> INSTRUCTIONS FOR THE TASK
Which lines in the records below contain the word "Given"? Copy each one.

### MATERIAL FOR THIS EXERCISE

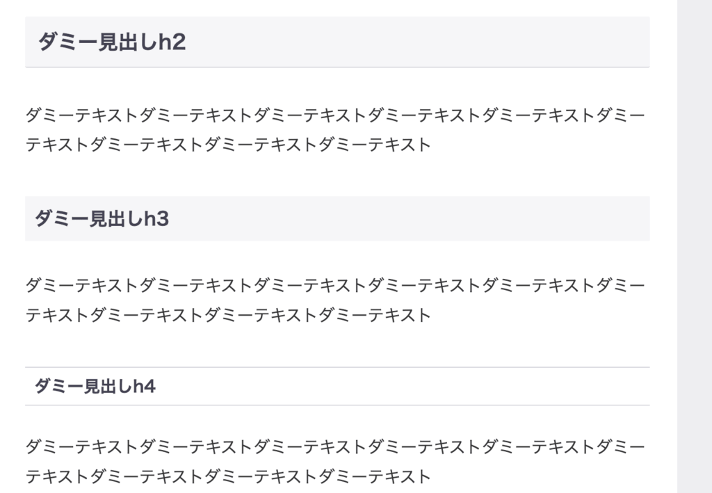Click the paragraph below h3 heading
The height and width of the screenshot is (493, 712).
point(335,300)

######
### MATERIAL FOR THIS EXERCISE

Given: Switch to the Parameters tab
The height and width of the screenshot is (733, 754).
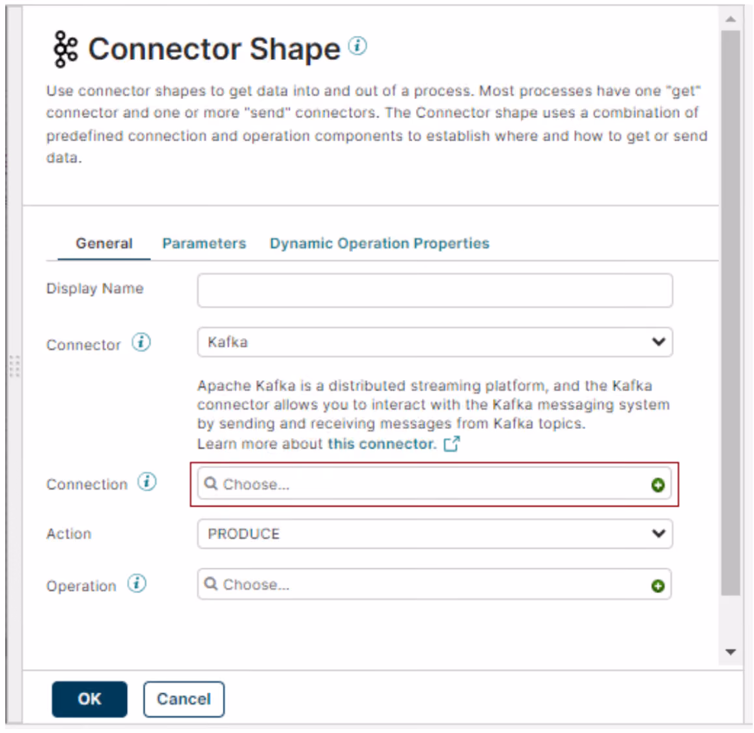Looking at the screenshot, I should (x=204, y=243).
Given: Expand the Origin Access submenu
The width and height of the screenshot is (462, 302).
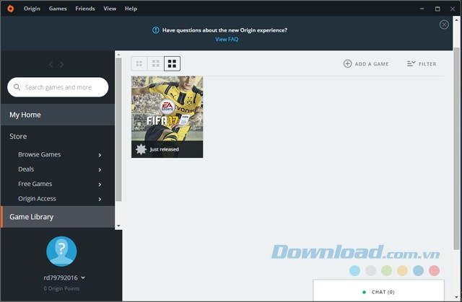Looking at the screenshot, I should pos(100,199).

######

> TASK RESPONSE
Given: Switch to the Parameters tab
Given: Expand the Origin Access submenu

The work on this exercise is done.